- **Document source**:
Les recherches récentes soutiennent que le projet d’entrepreneuriat passionne ces individus au point de devenir une partie intégrante de leur identité. Le guide indique que 87% d’entre eux considèrent que leur entreprise fait partie de leur identité et que la plupart des intérêts de 94% d’entre eux sont centrés sur elle. «Plusieurs ont de la difficulté à décrocher, même après les heures de travail, ce qui augmente les risques d’épuisement professionnel», note la chercheuse. Un peu moins de 40% des entrepreneurs éprouvent des troubles du sommeil, selon l’Indice entrepreneurial québécois de 2020.

Montrer de l’ouverture

«Les entrepreneurs manquent toujours de connaissances quant aux impacts positifs du bien-être psychologique sur les individus et leur organisation et n’accordent ainsi pas assez d’importance aux gestes à poser pour le préserver», croit la psychologue Martine Ethier, fondatrice de PsyC4.

Le guide vise donc à susciter une prise de conscience quant à l’importance du bien-être et à donner des trucs pour détecter les problèmes, et surtout, protéger ce bien-être.

- **Extrait de données**:
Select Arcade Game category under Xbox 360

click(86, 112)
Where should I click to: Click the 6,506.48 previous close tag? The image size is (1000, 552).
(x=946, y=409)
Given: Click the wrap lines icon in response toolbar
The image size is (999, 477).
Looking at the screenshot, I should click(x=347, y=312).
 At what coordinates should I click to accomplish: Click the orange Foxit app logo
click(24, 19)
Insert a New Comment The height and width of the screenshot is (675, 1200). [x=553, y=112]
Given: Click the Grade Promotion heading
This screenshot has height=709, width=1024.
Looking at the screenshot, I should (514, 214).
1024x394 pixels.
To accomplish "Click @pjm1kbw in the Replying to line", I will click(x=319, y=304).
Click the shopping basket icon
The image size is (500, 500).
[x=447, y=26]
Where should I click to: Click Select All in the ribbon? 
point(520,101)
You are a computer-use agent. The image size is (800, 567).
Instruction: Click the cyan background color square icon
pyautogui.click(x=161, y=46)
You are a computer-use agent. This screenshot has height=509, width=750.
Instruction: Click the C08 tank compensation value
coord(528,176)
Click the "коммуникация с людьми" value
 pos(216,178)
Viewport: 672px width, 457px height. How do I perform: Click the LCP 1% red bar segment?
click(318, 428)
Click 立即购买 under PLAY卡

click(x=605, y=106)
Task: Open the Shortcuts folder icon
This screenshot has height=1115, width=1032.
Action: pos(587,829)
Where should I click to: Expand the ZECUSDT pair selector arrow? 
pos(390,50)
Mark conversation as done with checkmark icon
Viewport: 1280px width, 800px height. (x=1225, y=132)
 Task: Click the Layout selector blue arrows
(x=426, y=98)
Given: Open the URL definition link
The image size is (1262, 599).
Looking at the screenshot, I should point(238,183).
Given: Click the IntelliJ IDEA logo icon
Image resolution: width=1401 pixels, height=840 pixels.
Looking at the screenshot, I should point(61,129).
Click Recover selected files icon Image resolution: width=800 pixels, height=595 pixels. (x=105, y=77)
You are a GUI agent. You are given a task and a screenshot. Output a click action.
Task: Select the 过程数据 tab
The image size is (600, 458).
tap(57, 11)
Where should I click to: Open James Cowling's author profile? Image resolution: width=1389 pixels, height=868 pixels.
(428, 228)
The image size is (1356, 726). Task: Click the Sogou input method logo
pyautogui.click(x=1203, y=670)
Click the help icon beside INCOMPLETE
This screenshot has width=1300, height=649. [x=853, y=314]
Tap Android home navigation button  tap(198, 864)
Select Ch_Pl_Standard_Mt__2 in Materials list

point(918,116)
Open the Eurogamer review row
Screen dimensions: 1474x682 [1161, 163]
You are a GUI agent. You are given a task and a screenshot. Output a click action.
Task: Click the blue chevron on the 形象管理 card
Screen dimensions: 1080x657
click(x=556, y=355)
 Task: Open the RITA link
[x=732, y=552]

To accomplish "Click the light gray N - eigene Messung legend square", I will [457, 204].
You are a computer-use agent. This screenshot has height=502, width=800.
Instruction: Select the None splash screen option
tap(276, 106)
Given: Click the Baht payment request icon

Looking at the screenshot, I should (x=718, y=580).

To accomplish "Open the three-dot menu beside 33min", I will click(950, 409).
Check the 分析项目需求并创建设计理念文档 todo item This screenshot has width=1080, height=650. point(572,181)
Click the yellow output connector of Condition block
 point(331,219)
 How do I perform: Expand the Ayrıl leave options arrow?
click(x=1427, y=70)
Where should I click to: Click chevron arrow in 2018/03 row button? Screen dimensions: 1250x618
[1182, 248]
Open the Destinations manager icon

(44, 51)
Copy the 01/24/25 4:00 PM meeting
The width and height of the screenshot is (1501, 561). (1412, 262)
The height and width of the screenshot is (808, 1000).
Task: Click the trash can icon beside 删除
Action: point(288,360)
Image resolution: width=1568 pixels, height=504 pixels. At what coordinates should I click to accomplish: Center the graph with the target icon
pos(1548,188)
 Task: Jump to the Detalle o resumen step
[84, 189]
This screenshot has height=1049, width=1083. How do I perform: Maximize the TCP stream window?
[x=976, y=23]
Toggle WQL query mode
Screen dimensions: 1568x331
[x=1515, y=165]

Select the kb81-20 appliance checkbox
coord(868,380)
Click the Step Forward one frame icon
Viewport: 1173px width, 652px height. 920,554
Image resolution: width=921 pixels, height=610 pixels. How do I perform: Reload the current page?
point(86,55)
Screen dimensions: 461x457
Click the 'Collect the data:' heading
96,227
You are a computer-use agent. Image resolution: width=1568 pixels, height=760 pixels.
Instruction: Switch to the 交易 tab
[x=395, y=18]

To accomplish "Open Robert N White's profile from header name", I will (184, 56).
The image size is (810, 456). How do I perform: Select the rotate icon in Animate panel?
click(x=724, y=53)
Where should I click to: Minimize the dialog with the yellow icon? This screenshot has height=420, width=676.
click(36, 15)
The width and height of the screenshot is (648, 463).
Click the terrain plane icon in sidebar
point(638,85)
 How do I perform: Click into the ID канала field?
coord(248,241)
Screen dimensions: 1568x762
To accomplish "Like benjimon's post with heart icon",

- **Consigne 1**:
Recopiez mot pour mot le passage du document source qui commence par « Le guide vise » et se poursuit jusqu'à « protéger ce bien-être. ».
- **Consigne 2**:
Dressez la liste de tous les pourcentages mentionnés dans le document source.
- **Consigne 3**:
Répondez aux questions suivantes à partir du document source.
(a) Selon l'Indice entrepreneurial québécois de 2020, quelle proportion des entrepreneurs éprouve des troubles du sommeil ?
(b) De quel organisme Martine Ethier est-elle la fondatrice ?
(c) À quoi le guide vise-t-il à susciter une prise de conscience ?

- **Votre réponse 1**:
Le guide vise donc à susciter une prise de conscience quant à l’importance du bien-être et à donner des trucs pour détecter les problèmes, et surtout, protéger ce bien-être.

- **Votre réponse 2**:
- 87%
- 94%
- 40%

- **Votre réponse 3**:
(a) Un peu moins de 40%.
(b) PsyC4.
(c) À l'importance du bien-être.